Niente per i posteri

Immagine tablet con logo di Snapchat

Niente per i posteri

Le app fotografiche vivono dei loro filtri per abbellire le immagini. Infatti, a chi piace mostrarsi in foto in uno stato imperfetto? Nessuno, si direbbe. Ma Snapchat sembra dimostrare il contrario, poiché 100 milioni di persone al giorno usano questa app. E la tendenza è al rialzo.

Snapchat funziona un po’ come un diario che consente agli utenti di condividere foto e brevi video, che però dopo un certo tempo si cancellano da soli. Non viene quindi alimentata una cronologia permanente come su Instagram. E probabilmente il successo sta proprio in questa caratteristica.

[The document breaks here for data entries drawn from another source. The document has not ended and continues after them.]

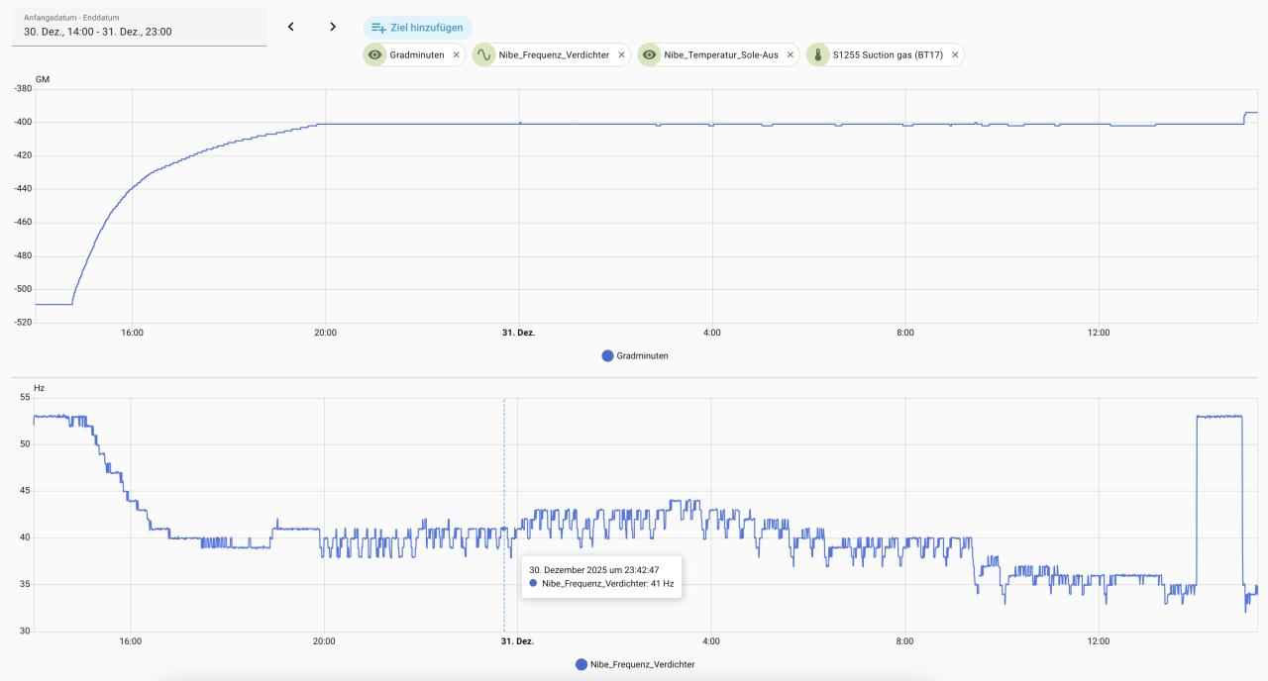Go to the previous date range

291,27
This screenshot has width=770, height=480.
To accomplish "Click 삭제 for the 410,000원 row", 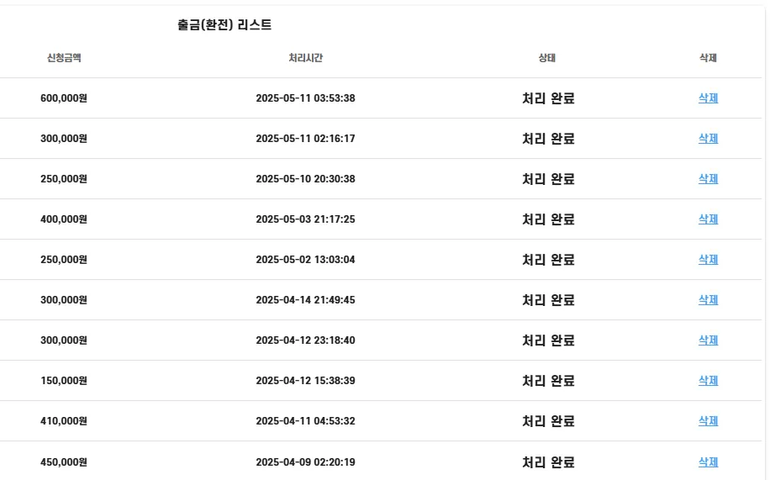I will click(708, 421).
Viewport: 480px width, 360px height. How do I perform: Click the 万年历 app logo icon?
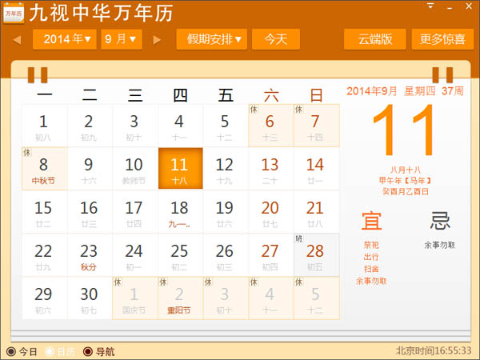13,13
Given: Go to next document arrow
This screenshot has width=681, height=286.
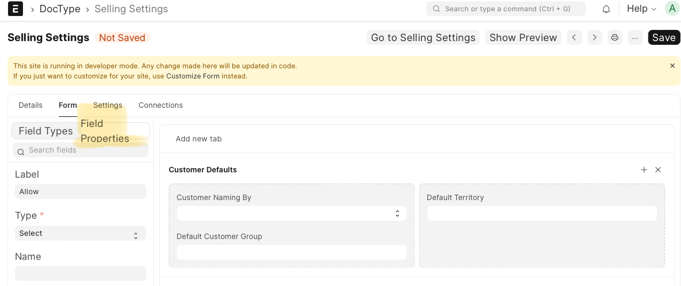Looking at the screenshot, I should coord(594,37).
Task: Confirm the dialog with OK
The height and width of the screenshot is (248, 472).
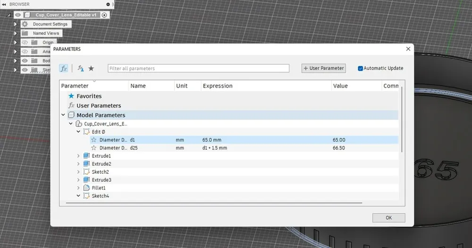Action: (388, 218)
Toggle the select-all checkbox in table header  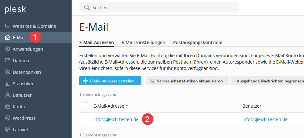click(85, 106)
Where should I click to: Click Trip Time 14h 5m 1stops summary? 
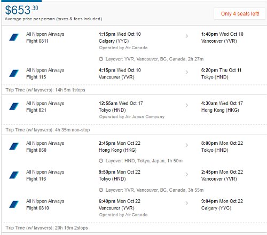click(45, 90)

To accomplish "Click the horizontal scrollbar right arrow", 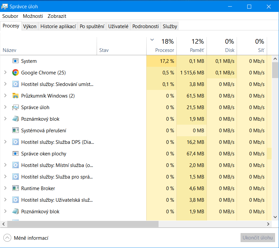I will [268, 224].
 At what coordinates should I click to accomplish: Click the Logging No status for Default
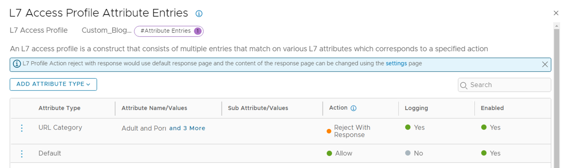414,153
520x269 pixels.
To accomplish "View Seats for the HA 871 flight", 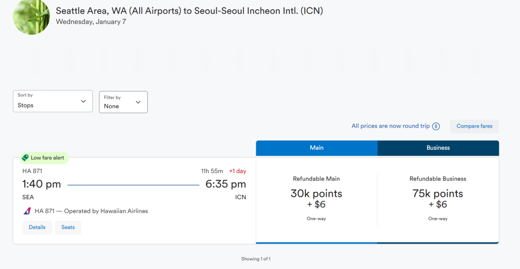I will pos(68,228).
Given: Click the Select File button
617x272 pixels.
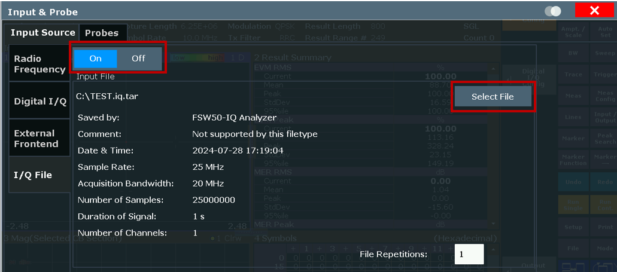Looking at the screenshot, I should tap(493, 97).
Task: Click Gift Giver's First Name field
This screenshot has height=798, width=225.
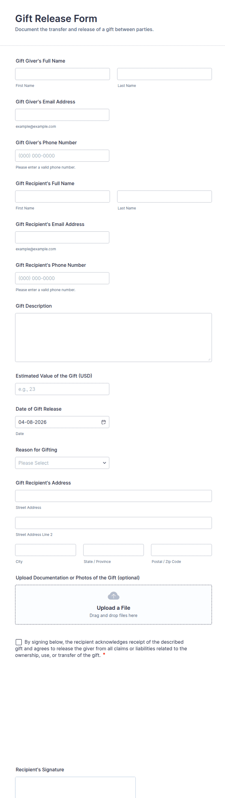Action: point(62,74)
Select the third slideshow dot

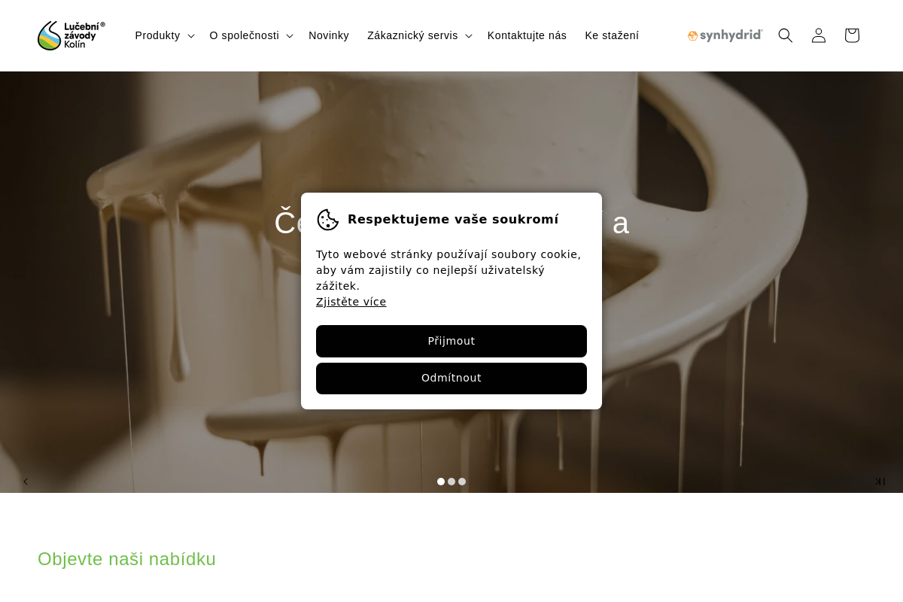click(462, 482)
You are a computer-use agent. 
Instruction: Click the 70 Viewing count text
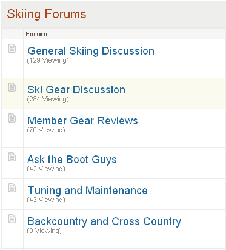46,130
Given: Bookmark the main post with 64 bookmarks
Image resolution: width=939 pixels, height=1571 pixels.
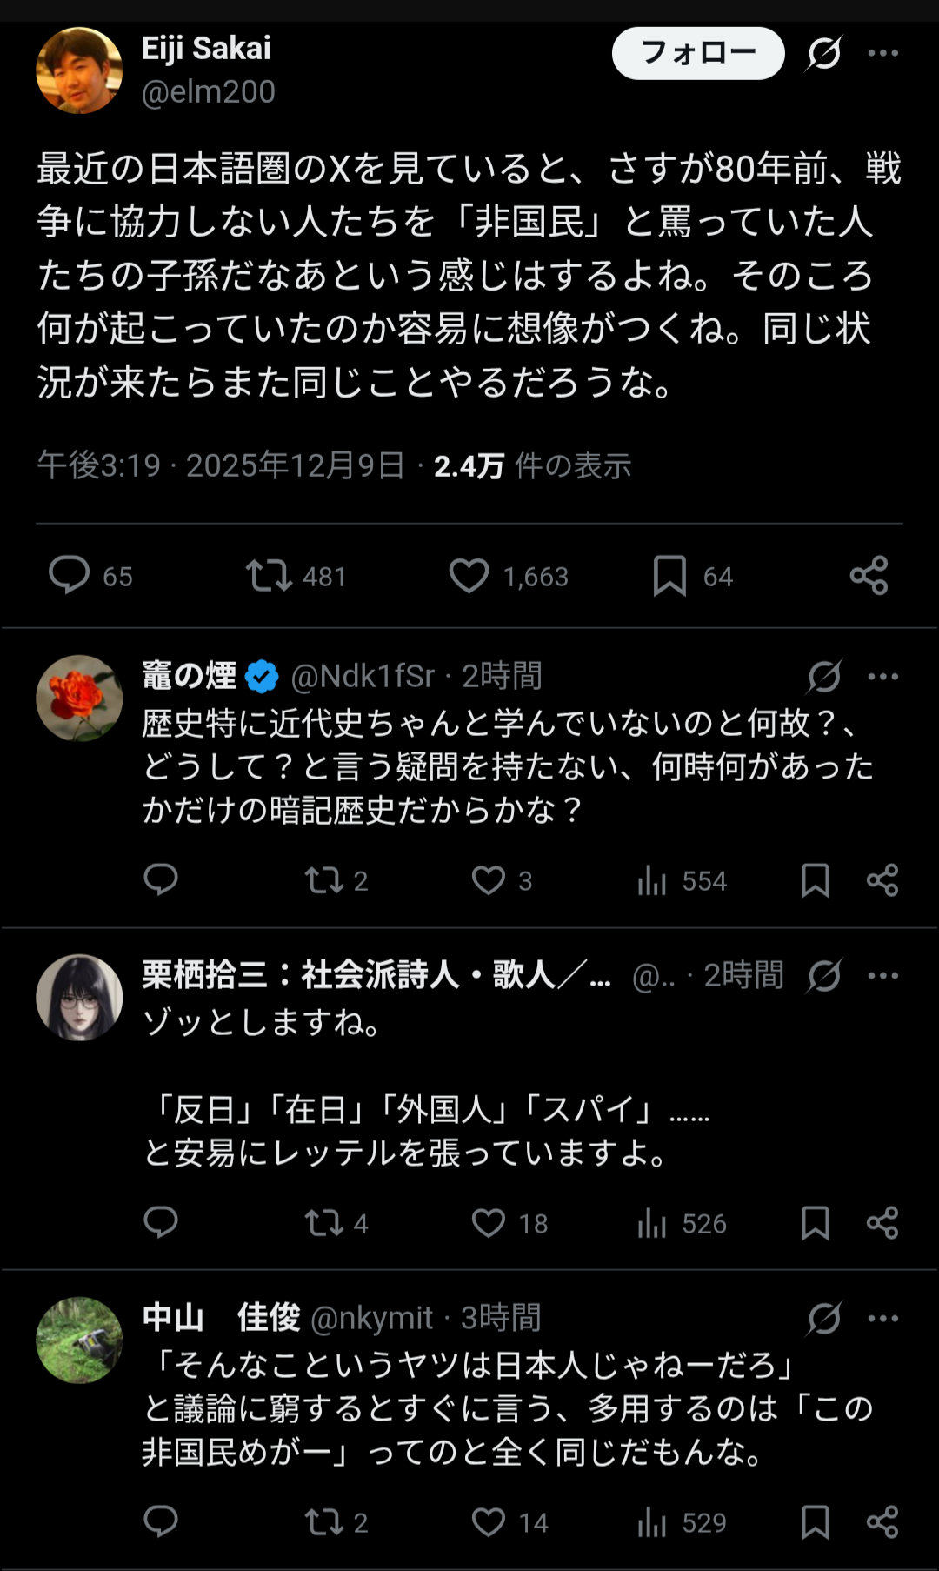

L’intento di Snapchat è far sì che, invece di fissarsi su ideali irrealistici di bellezza e perfezione, le persone siano come sono e che possano mostrare come si sentono veramente in un dato momento, ha scritto Evan Spiegel in un contributo sul blog di Snapchat in maggio 2012. Si direbbe che creando questa app lui e il suo socio Robert Murphy abbiano colto in pieno lo spirito della nostra epoca.

Snapchat ha fatto la sua comparsa sul mercato nel 2011 e, Candele stando alla rivista Forbes, sta crescendo del 50 per cento ogni anno. Pare che la cifra d’affari del 2016 sia di circa 350 milioni di dollari e le stime per il 2017 danno un’immagine ancora più rosea, con un avvicinamento alla soglia del miliardo.